Task brief – Repeat each record exactly. Any picture gets left out.

Entries supplied –

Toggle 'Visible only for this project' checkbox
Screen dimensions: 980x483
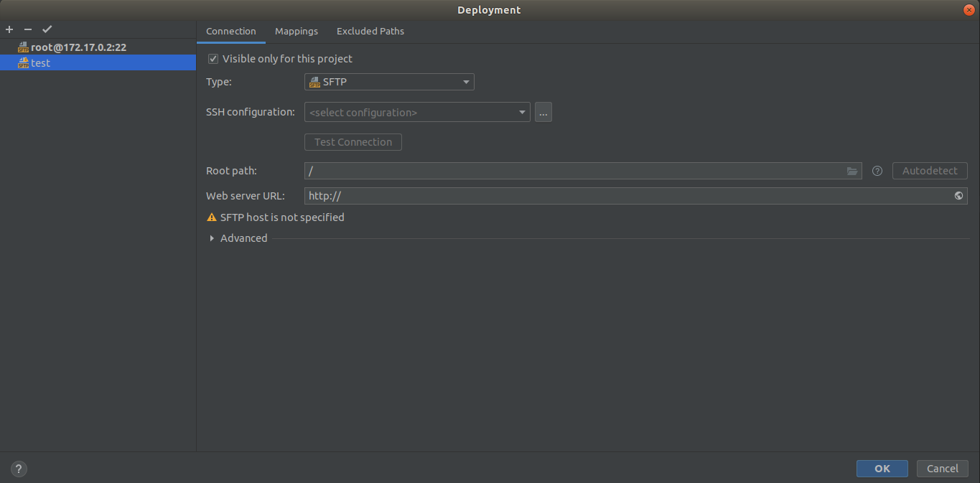click(x=213, y=58)
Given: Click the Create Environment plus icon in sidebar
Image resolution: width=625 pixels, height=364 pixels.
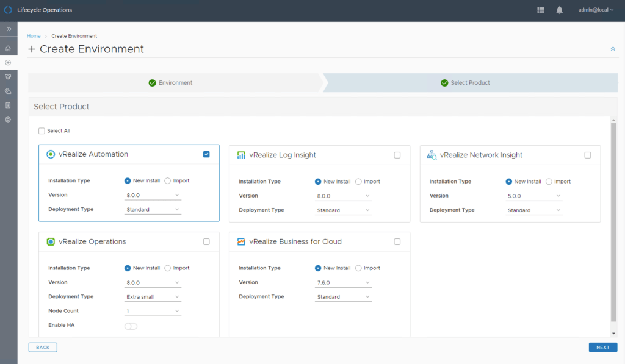Looking at the screenshot, I should pyautogui.click(x=8, y=63).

Answer box –
Toggle 'Visible only for this project' checkbox
Screen dimensions: 980x483
click(x=213, y=58)
Given: Click the Create Environment plus icon in sidebar
Image resolution: width=625 pixels, height=364 pixels.
Looking at the screenshot, I should pyautogui.click(x=8, y=63).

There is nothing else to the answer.